Add a file named .gitleaks.repo.toml at the root of your repository:

title = "Repo allowlist"

[extend]
useDefault = true

[allowlist]
description = "Allow known-safe patterns for this repo"

regexes = [
  # Example: fake test secret used in fixtures
  "FAKE_TEST_SECRET_12345",
]

paths = [
  # Example: allow generated artifacts or fixtures
  "fixtures/.*",
]

This is the right default for:

  • test fixtures
  • fake credentials
  • intentionally embedded example tokens
  • generated files you do not control

It keeps the global policy strict while allowing local exceptions where they make sense.

Global allowlist (use sparingly)

The global gitleaks config lives at:

~/.config/gitleaks/config.toml

It contains a small allowlist section:

[allowlist]
regexes = [
  "(?i)example(_|-)?key",
  "(?i)dummy(_|-)?secret",
]

Only put patterns here that are:

  • universally safe across all repos you work in
  • genuinely non-secret examples

If you find yourself wanting to add lots of entries here, you are probably doing the wrong thing. Move them into a per-repo allowlist instead.

One-time break-glass (last resort)

If you need to bypass gitleaks for a single operation:

SKIP=gitleaks git commit -m "..."
SKIP=gitleaks git push

This bypasses gitleaks pattern scanning only. The filename denylist cannot be bypassed.

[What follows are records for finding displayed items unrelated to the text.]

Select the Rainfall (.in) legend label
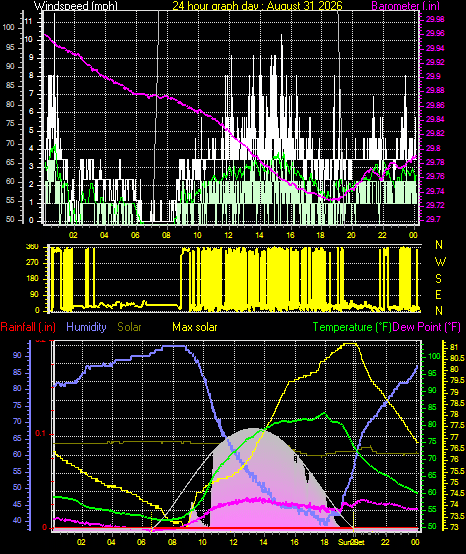 click(x=28, y=327)
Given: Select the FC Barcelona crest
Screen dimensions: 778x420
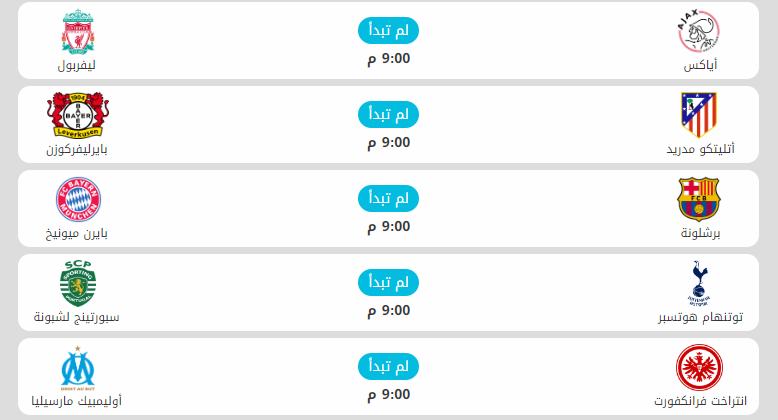Looking at the screenshot, I should [x=700, y=200].
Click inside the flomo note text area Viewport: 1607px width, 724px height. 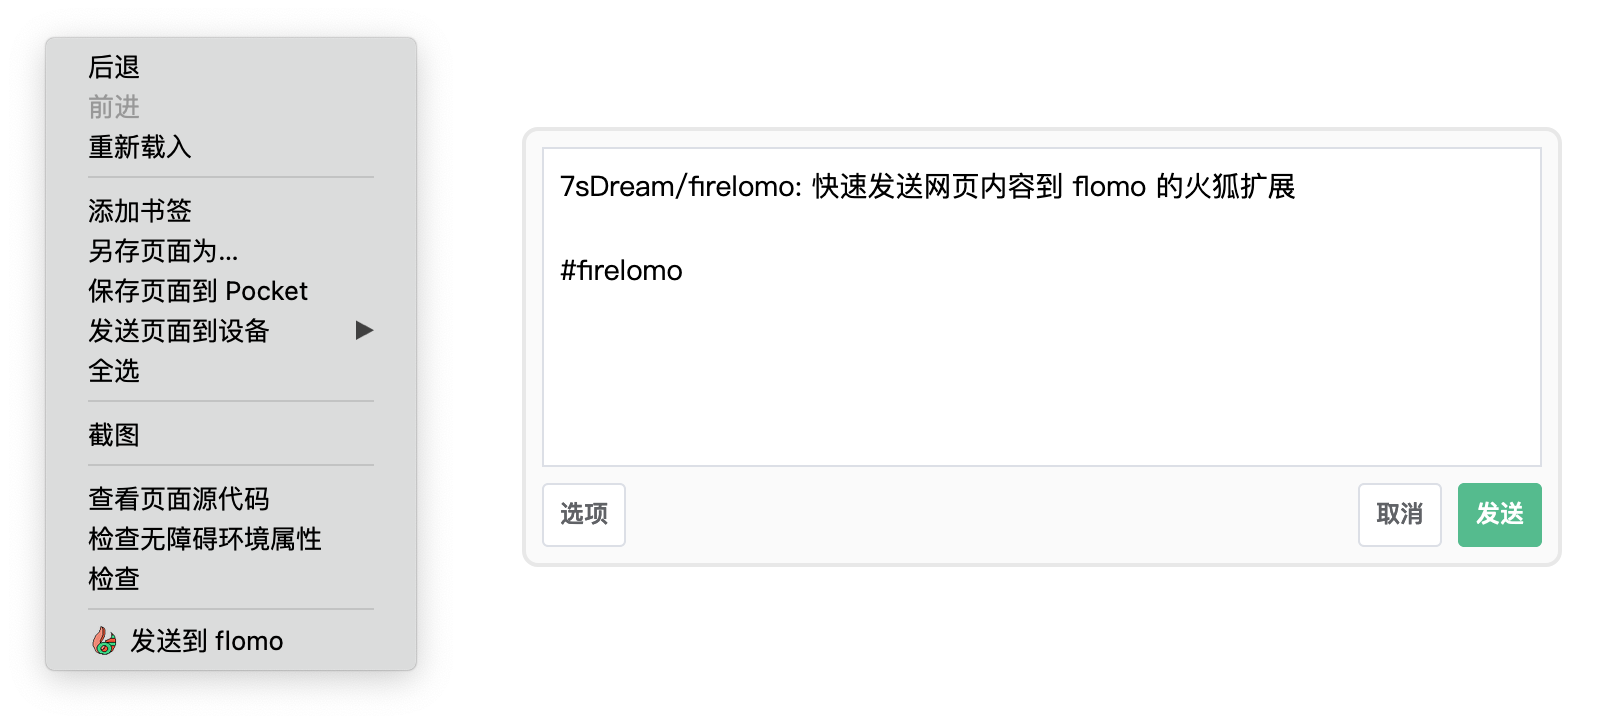pos(1040,370)
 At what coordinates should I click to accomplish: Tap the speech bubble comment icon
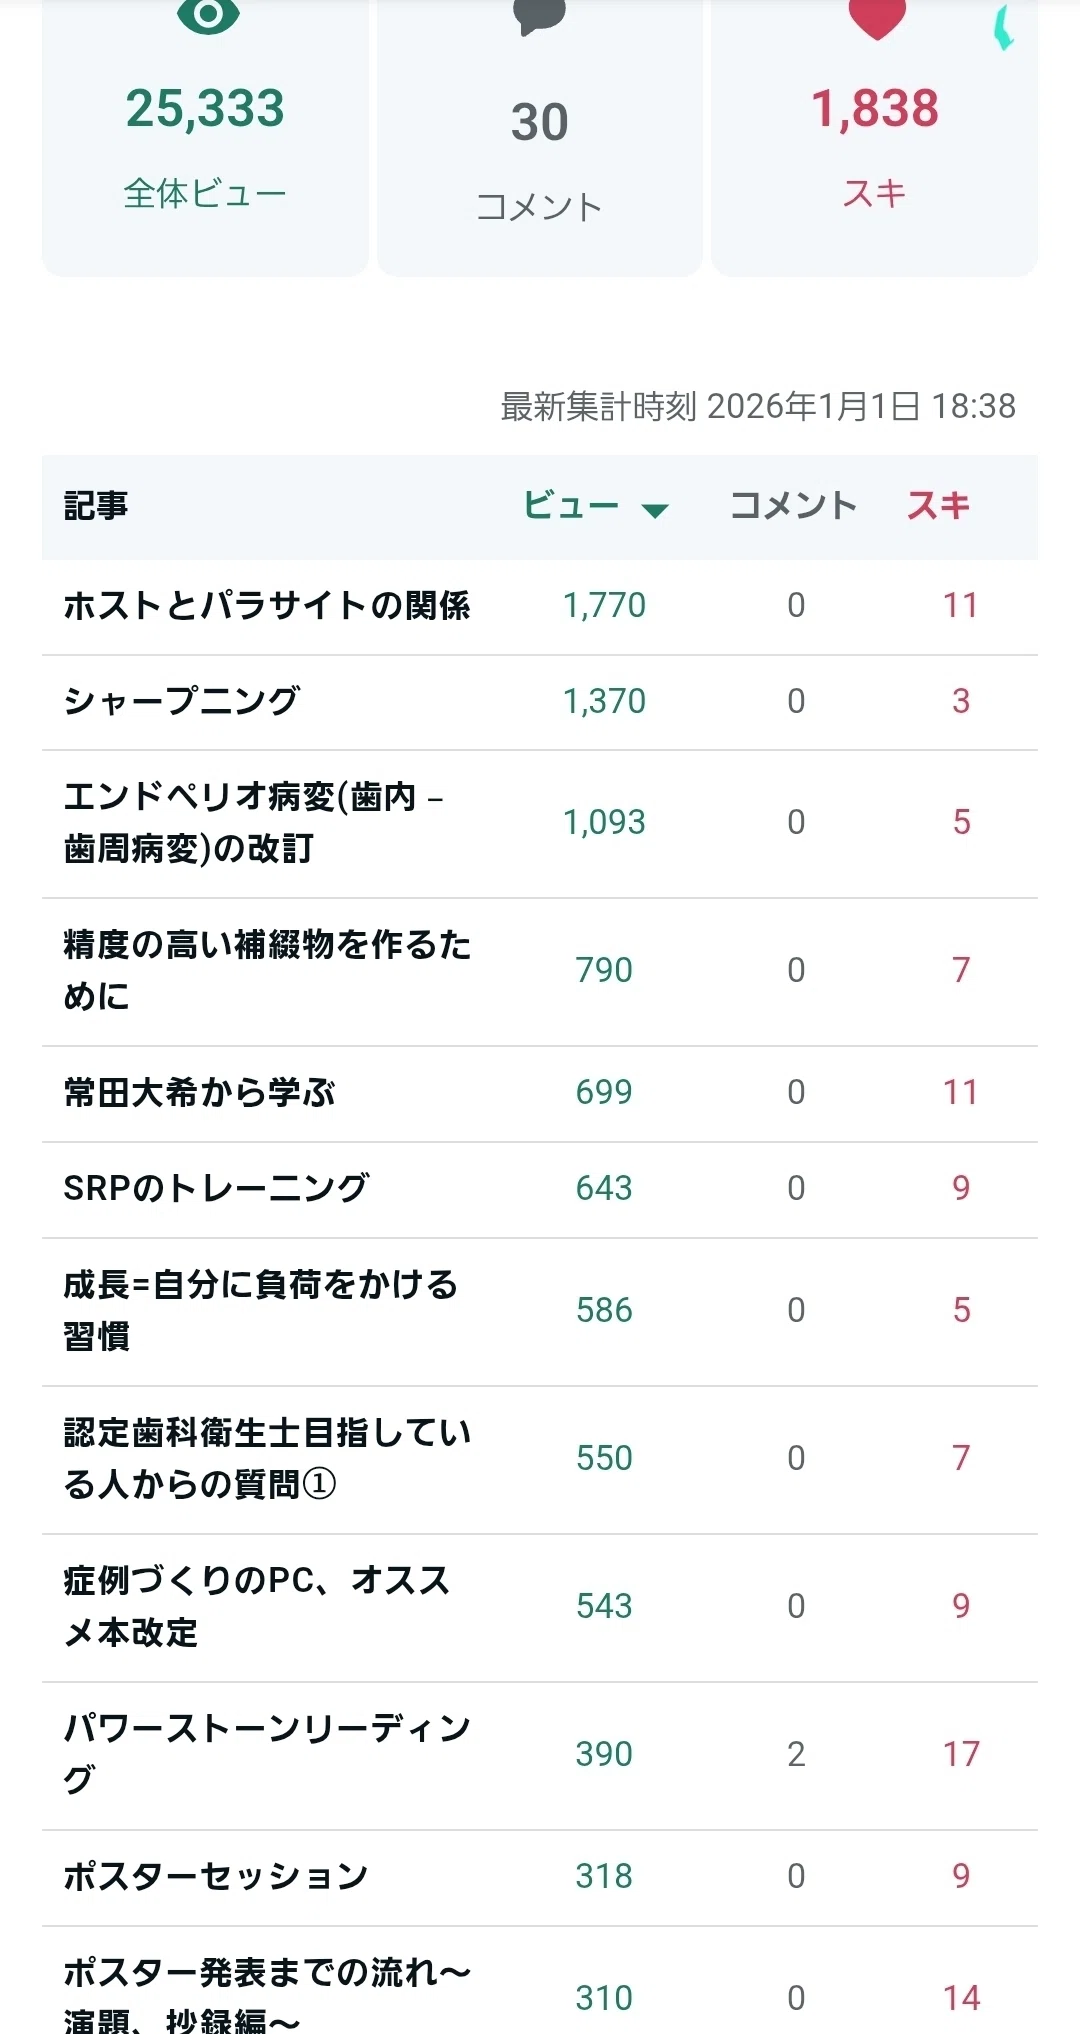(x=539, y=16)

This is an escape hatch, not a workflow. If you use it often, your rules are wrong and you should fix them.


Linting this repo (contributors)

This repo includes a local .pre-commit-config.yaml for formatting and linting itself.

make lint

Uses:

  • prek if available
  • otherwise pre-commit

If neither is installed, it fails loudly. This is deliberate.


Verify / Audit

Verify proves that enforcement actually works:

make verify

The verify output includes a verification ID (e.g., caulk-20260429-221622-bb9a4a92) with user, host, platform, and timestamp for audit documentation.

For a quick status check:

make status

This shows whether hooks are installed and gitleaks is working, without running the full functional test suite.

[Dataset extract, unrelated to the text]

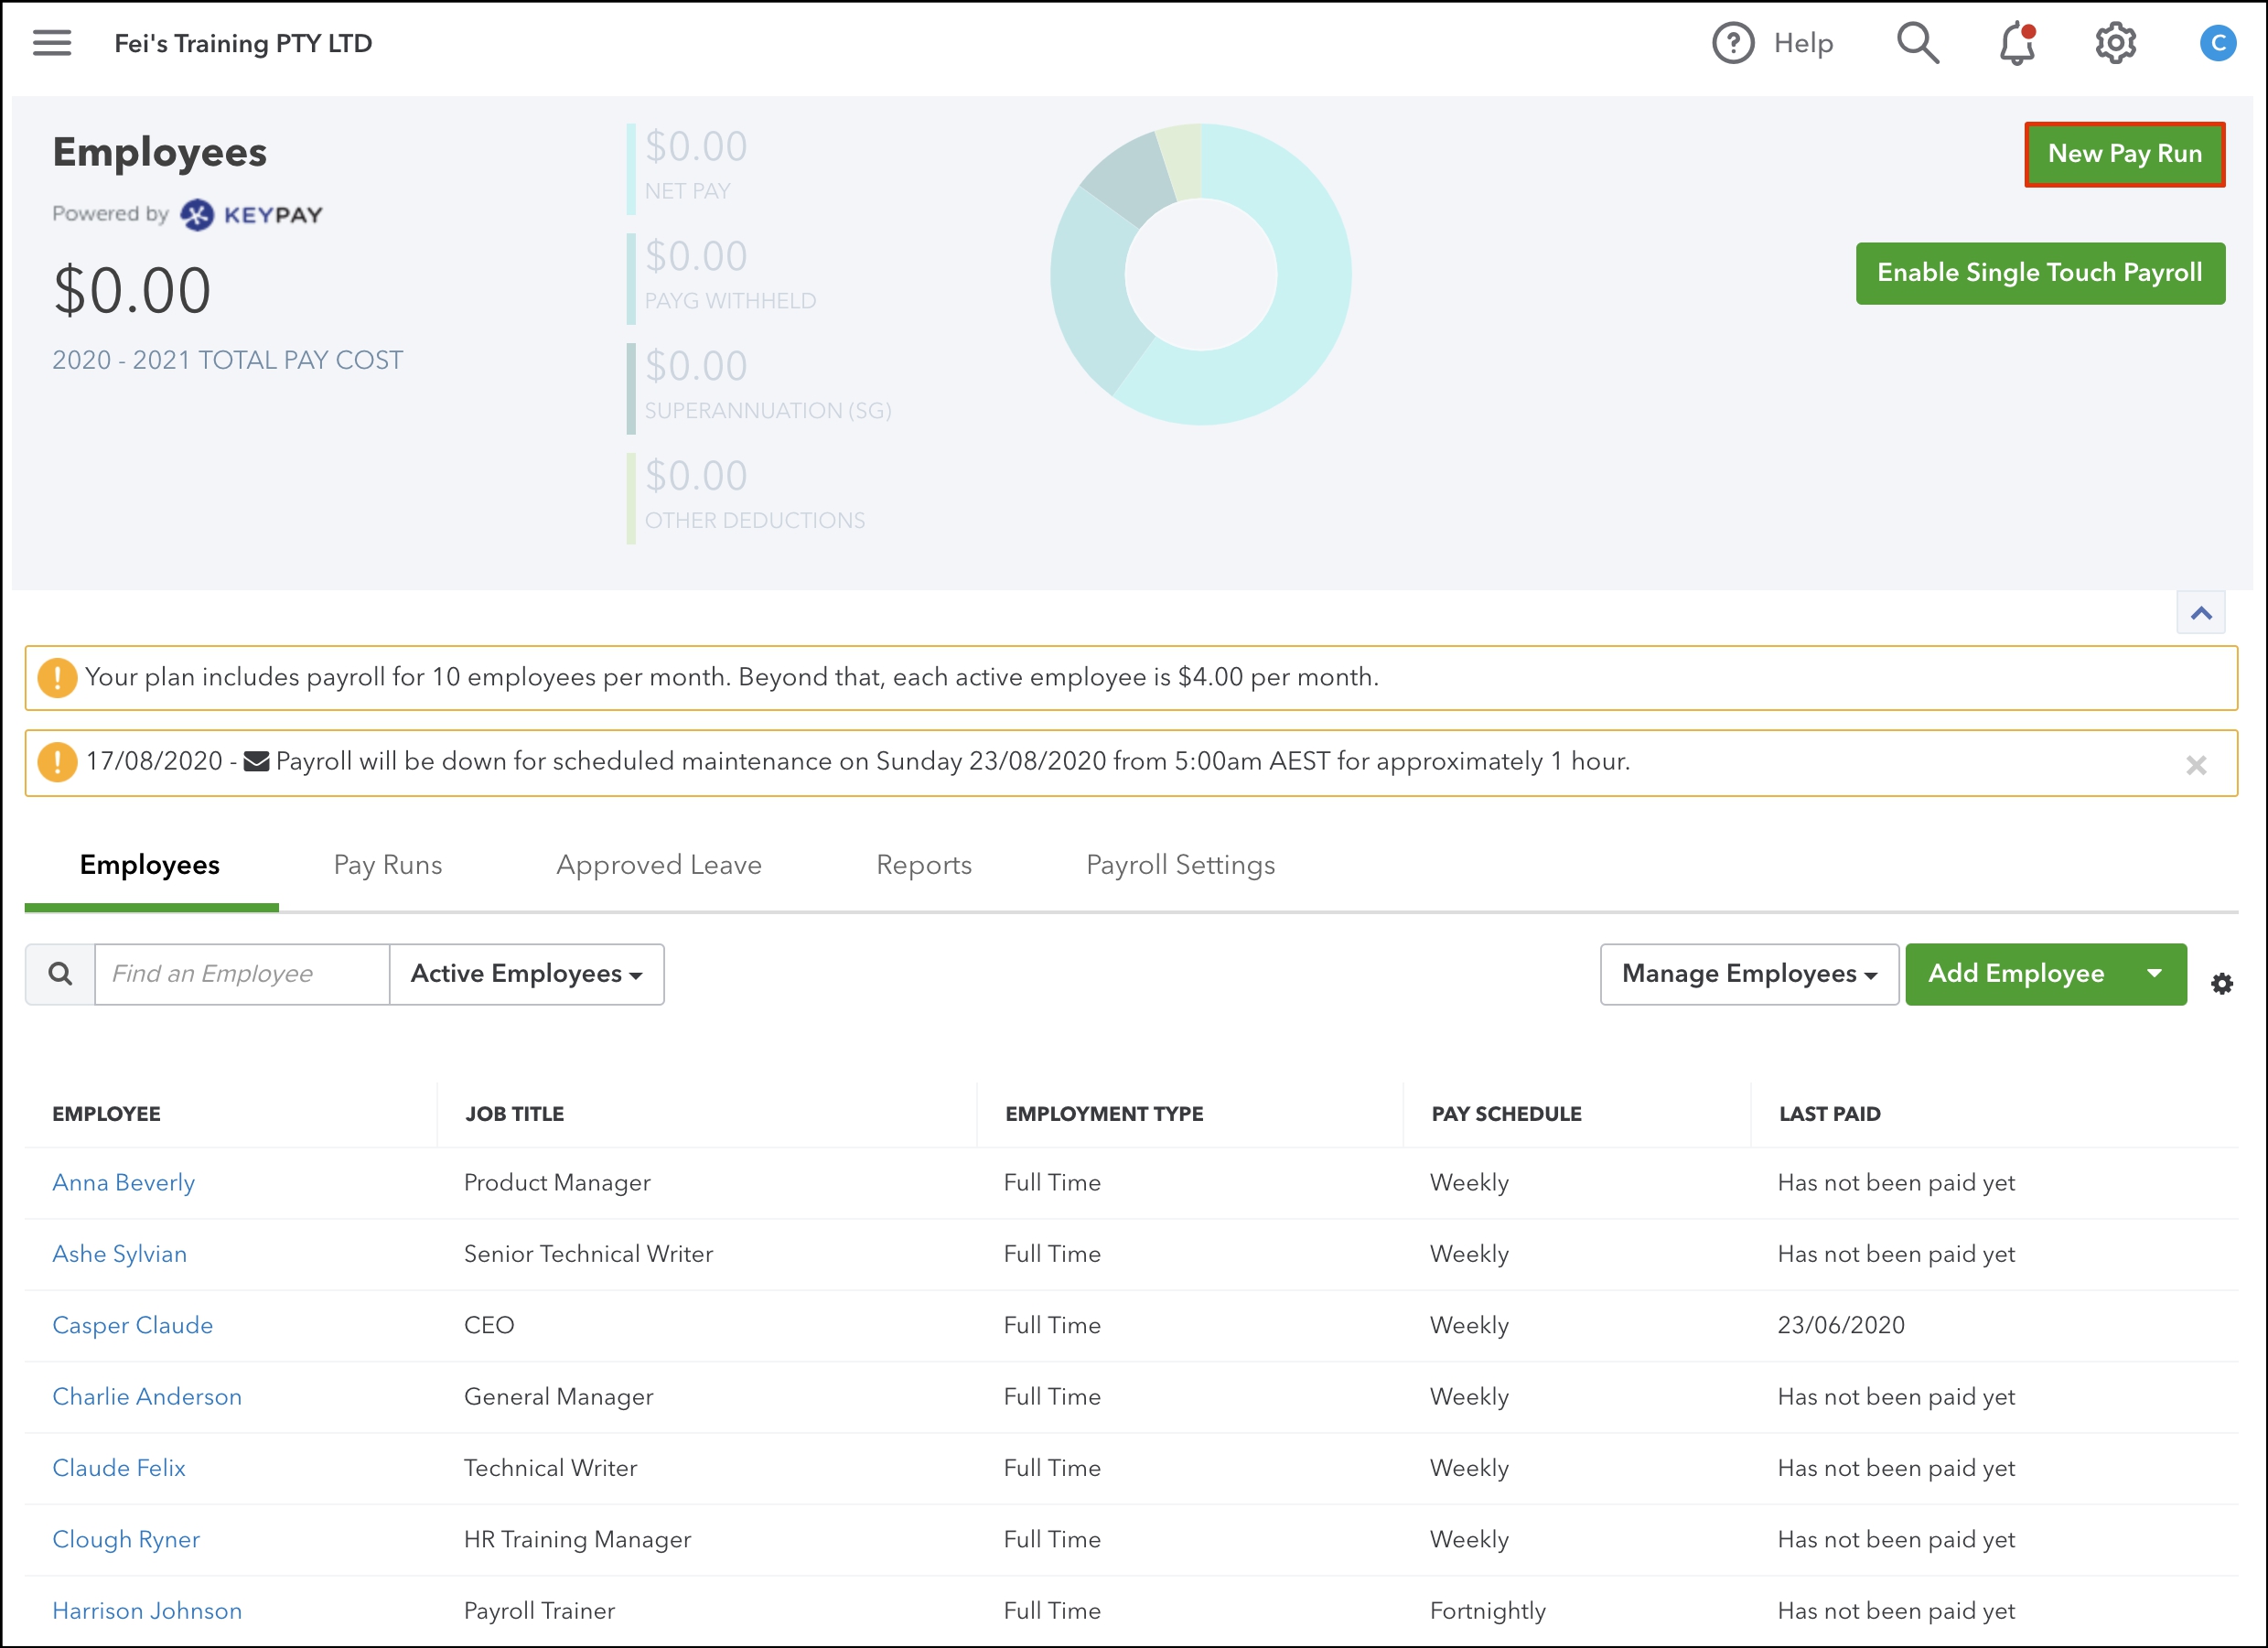Click the New Pay Run button
The height and width of the screenshot is (1648, 2268).
pos(2124,154)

Audit is intentionally boring and currently aliases verify:

make audit

If you want pretty dashboards, write one. This tool is about not leaking secrets.


Install details

Where things go (XDG paths)

Caulking follows the XDG Base Directory Specification. All files go under ~/.config/:

Hooks:

  • ~/.config/git/hooks/pre-commit
  • ~/.config/git/hooks/pre-push

Gitleaks config:

  • ~/.config/gitleaks/config.toml

State:

  • ~/.config/caulking/previous_hookspath

This exists solely to restore your previous core.hooksPath on uninstall. It is not a feature. It is housekeeping.


Upgrading

Pull the latest version and reinstall:

cd caulking
git pull
make install
make verify

Caulking does not have automatic updates. You are responsible for keeping it current.


Troubleshooting

Hooks installed but not running

git config --global --get core.hooksPath
ls -la ~/.config/git/hooks

If that path is wrong or the files aren’t executable, your hooks won’t run. This is not subtle.

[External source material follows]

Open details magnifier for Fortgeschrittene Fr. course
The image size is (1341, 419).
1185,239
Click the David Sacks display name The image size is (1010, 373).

Install fails with permission issues

chmod +x install.sh uninstall.sh verify.sh hooks/*.sh scripts/*.sh tests/*.sh

Then rerun:

make install

Someone bypassed hooks

If a repo sets a local core.hooksPath, it can override the global one.

Check a tree of repos with:

./check_repos.sh <root_dir> check_hooks_path

This scans all git repositories under <root_dir> and reports any that set a local core.hooksPath. Fix the offenders. Don't normalize bypassing guardrails.

Windows

Caulking requires a POSIX shell. On Windows, use WSL (Windows Subsystem for Linux). Native Windows (Git Bash, PowerShell) is not supported.


Uninstall

make uninstall

This:

  • removes installed hook scripts
  • restores your previous core.hooksPath if recorded
  • leaves your global gitleaks config in place (on purpose)

If you want to fully nuke state, you can remove the XDG directories yourself. That is your call.


Security reporting

Do not report security issues in public GitHub issues.

Follow SECURITY.md and cloud.gov’s security.txt.


License

This project is public domain (CC0). See LICENSE.md.